Disability - Frequently Asked Questions

The Office for Disability Issues recommends that practitioners apply a ‘social model’ view of disability. The social model of disability was proposed by disability academics in the United Kingdom, in the later half of last century, and has become widely accepted and promoted across the world including in New Zealand (Kelly, 2005). Child, Youth and Family staff were exposed to this model through the Disability Awareness Training that occurred in 2007.

The social model draws on a human rights discourse defining disabled people as an excluded or oppressed social group. It distinguishes between the impairments that people have and the barriers to social participation they experience (Office for Disability Issues). Impairments can be physical, sensory, neurological, psychiatric, intellectual or other impairments (Ministry of Health, 2001).

The social model of disability specifies that disability is not something individuals have; what individuals have are impairments. Disability therefore is the process which happens when society does not provide an environment that takes impairments adequately into account. For example our society is built in a way that assumes we can all see signs, read directions, hear announcements, reach buttons, have the strength to open heavy doors and have stable moods and perceptions (Ministry of Health, 2001).

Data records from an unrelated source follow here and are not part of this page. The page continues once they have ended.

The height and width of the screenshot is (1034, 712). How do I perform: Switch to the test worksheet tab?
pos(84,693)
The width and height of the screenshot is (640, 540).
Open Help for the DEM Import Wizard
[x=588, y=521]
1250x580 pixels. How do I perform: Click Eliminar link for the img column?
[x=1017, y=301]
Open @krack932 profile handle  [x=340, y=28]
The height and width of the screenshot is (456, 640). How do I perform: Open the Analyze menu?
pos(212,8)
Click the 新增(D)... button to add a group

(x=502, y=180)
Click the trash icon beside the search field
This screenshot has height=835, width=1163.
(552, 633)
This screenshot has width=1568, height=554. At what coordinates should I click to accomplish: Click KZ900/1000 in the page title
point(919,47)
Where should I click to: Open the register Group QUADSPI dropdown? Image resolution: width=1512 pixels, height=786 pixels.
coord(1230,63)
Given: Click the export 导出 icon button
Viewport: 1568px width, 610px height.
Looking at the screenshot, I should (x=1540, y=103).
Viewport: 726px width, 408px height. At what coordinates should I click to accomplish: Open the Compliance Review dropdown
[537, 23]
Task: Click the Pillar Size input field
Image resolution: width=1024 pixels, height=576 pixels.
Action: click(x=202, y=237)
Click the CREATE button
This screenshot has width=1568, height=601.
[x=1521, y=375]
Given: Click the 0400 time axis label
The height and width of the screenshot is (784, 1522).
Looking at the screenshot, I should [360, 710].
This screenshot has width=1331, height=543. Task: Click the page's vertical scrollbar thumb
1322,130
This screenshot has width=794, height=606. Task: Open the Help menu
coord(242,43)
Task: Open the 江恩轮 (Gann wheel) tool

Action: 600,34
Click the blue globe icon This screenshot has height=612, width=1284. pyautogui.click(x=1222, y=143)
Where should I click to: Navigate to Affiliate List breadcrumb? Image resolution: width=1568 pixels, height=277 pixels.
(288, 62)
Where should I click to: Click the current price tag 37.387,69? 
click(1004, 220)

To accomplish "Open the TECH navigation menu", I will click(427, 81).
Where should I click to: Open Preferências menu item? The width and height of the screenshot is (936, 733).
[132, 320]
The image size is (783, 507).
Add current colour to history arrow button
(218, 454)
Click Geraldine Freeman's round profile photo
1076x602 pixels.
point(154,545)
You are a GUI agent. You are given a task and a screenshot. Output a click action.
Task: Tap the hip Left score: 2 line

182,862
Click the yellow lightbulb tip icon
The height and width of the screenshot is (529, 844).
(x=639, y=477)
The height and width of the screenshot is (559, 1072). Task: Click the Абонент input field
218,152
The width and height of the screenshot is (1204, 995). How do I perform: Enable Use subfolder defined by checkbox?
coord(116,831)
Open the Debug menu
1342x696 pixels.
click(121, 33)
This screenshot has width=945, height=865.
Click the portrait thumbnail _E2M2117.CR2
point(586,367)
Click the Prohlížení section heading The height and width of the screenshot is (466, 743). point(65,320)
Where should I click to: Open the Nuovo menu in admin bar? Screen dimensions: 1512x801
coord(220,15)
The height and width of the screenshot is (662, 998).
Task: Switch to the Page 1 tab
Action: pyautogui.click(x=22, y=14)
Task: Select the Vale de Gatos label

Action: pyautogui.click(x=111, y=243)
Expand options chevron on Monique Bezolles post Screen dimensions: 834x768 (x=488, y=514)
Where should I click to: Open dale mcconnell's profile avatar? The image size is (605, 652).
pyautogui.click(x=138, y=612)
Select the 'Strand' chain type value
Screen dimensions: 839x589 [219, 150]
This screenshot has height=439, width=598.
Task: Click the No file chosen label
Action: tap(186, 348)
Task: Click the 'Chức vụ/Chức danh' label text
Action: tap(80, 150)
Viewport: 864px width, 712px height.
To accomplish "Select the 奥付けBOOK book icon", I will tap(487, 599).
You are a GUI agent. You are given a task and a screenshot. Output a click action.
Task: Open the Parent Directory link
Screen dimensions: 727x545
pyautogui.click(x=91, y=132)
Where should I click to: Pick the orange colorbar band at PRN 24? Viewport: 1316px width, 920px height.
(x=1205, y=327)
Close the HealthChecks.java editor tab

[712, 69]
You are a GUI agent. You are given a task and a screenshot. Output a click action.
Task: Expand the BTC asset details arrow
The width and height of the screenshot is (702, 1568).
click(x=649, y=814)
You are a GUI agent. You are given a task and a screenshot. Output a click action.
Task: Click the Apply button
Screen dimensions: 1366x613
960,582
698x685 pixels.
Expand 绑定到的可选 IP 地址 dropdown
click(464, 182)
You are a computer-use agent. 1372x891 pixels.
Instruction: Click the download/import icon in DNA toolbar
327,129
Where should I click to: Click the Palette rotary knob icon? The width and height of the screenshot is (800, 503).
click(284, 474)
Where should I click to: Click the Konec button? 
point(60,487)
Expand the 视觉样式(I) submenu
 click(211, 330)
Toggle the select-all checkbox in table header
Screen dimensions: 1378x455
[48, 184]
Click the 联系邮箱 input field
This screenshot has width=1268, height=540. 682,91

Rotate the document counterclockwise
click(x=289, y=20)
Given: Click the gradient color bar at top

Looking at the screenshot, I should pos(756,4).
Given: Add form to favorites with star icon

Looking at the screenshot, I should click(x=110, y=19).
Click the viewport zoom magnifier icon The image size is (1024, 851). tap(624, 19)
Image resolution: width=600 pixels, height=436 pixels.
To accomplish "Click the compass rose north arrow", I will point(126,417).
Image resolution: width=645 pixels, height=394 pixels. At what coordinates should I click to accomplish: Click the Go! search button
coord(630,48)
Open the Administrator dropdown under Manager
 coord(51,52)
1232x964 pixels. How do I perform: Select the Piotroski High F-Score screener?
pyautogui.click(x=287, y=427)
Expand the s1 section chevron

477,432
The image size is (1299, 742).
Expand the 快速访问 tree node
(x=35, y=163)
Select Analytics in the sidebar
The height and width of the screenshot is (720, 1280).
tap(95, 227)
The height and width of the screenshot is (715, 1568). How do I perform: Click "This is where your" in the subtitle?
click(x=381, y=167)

As Connolly & Ward (2008) state, the social model of disability argues that “the experience of disability is essentially a reflection of the social obstacles and that if society were organized differently…then many people would be able to manage their lives quite successfully without experiencing constant frustration and discrimination (p. 97).”

Government policy and services impacting on disabled people are guided by the New Zealand Disability Strategy. It encourages government agencies and others to remove barriers that prevent the participation and contribution of disabled people to society. Its vision is of an inclusive society where disabled people feel they are highly valued and can have a good life. A report on progress with implementation is presented to Parliament each year by the Minister responsible for disability issues.

New Zealand is also required to implement the United Nations Convention on the Rights of Persons with Disabilities, which the government ratified in September 2008. It also follows the social model. This Convention complements the New Zealand Disability Strategy with specific, practical measures for government action. The New Zealand government is required to report regularly to the United Nations on its implementation (UNCROC).

In line with the social model of disability, it is preferable to use the terminology, ‘disabled people’ rather than ‘people with disabilities’, as disability is not something that people have, but rather the barriers to social participation they experience.

However, you should respect the language used by a person when describing themselves. Some people with impairments may not identify with the language of ‘disabled person’ or ‘person with disabilities’.

The key point is to use language that does not limit a person by a characteristic, such as using a wheelchair, but instead focuses on them as a person.

People can have impairments and these impairments can be intellectual, psychiatric, physical, neurological or sensory, and can be temporary, intermittent or ongoing. However it is preferable not to categorise a person in terms of their impairment type, for example blind or schizophrenic, but instead to use the collective term disabled person. It’s also preferable not to use the term, ‘the disabled’, but rather ‘disabled people’.

The term ‘Deaf people’ or ‘Deaf’ may be used by people who are deaf (limited or no hearing), who identify with the cultural group of people who use sign language as their preferred or first language. The capital ‘D’ is used internationally. Deaf people are different to other people with hearing loss, but who do not use sign language. New Zealand Sign Language was made an official language of New Zealand in 2006.

People with experience of mental illness may not also identify as disabled people.

In 2006, 10% of children aged 0-14 years had an impairment. That is approximately 90,000 children in New Zealand. More than half of disabled children had an impairment caused by a condition that existed at birth. Approximately one-quarter of disabled children had an impairment caused by disease or illness.

Just over half of all disabled children (52%) had a single impairment and the remaining 48% had multiple impairments. The majority of disabled children had low or medium support needs (Statistics New Zealand, 2006).

Connolly, M., & Ward, T. (2008). Morals, Rights and Practice in the Human Services. Effective and Fair Decision-Making in Health, Social Care and Criminal Justice. London: Jessica Kingsley Publishers.

Ministry of Social Development. (2016). The New Zealand Disability Strategy. Wellington. New Zealand.

Statistics New Zealand (2006). Disability Survey.

United Nations Convention on Rights of Persons with Disabilities.